Y hay un negarnos el derecho a vivir lo que vivimos con la antigua técnica de la luz de gas. Las mujeres, hasta que nos damos cuenta de que nos lo están aplicando, tendemos a pensar que nos equivocamos nosotros. Por eso estamos acostumbradas a modular la voz, a pedir perdón de forma compulsiva, a sentirnos ridículas, tontas, poco adecuadas, exageradas, sensibles, histéricas, locas, intensas, llamativas.

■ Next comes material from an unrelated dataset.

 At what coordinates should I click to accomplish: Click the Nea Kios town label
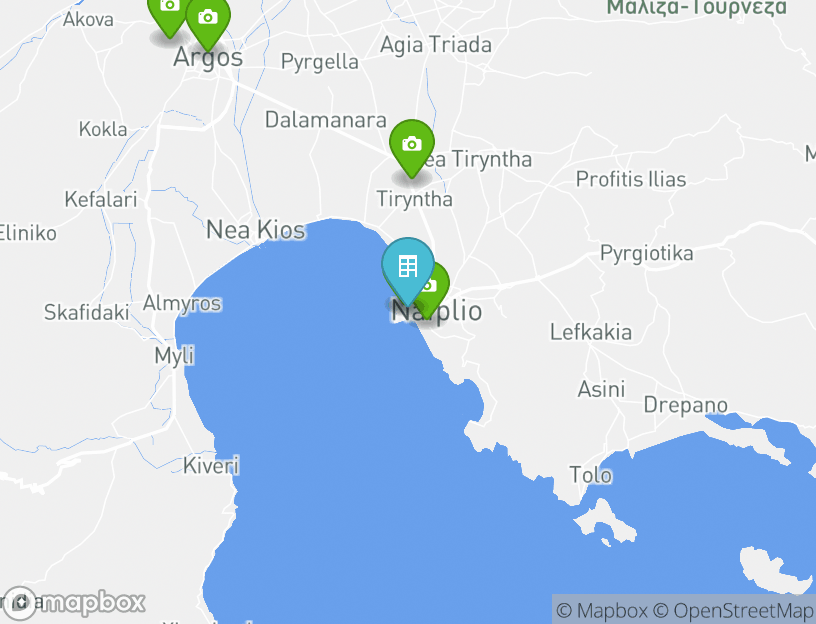point(256,230)
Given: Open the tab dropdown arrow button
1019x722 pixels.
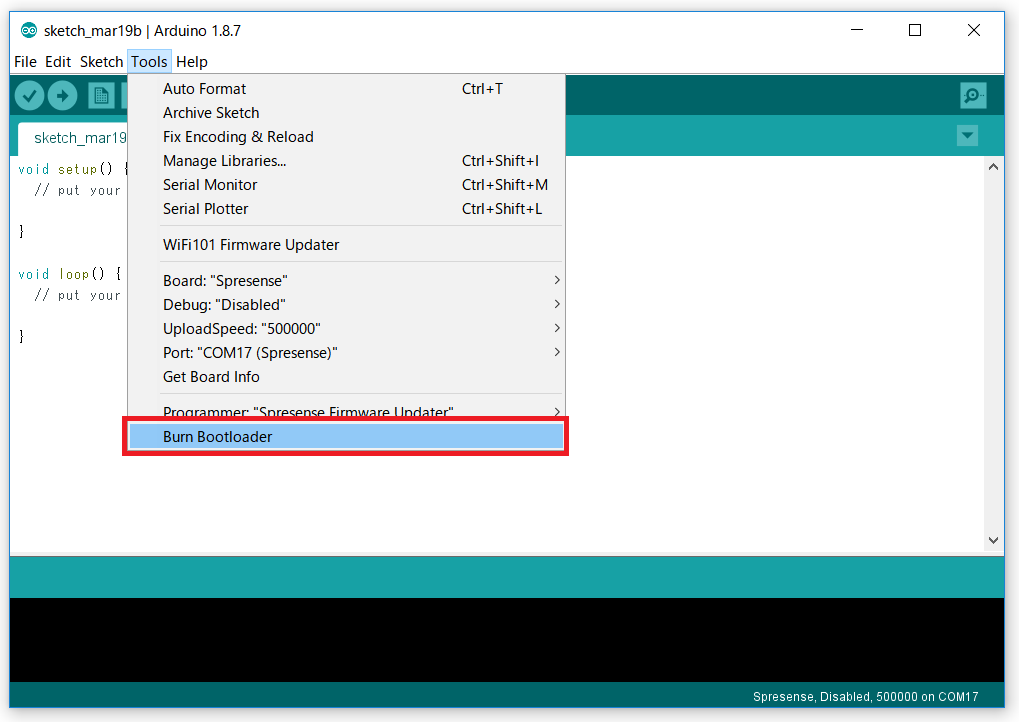Looking at the screenshot, I should (x=966, y=136).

Hay que tener en cuenta que si gritas, a pesar de saber que no es la mejor manera de expresarte, lo haces porque la situación te ha llevado, porque ya no puedes más. Y eso que tanto se entiende en las luchas colectivas, a las mujeres se nos juzga por hacerlo. Y cuando esto ocurre y encima toda la conversación y la discusión posterior sólo giran en torno a las formas y no en torno al motivo que te ha hecho estallar como el volcán Krakatoa, la sensación de indignación, tristeza e incomprensión aumenta. Lo he vivido en primera persona y lo viven las mujeres que tengo a mi lado.

No, esto no es Suecia. Y tampoco es necesario.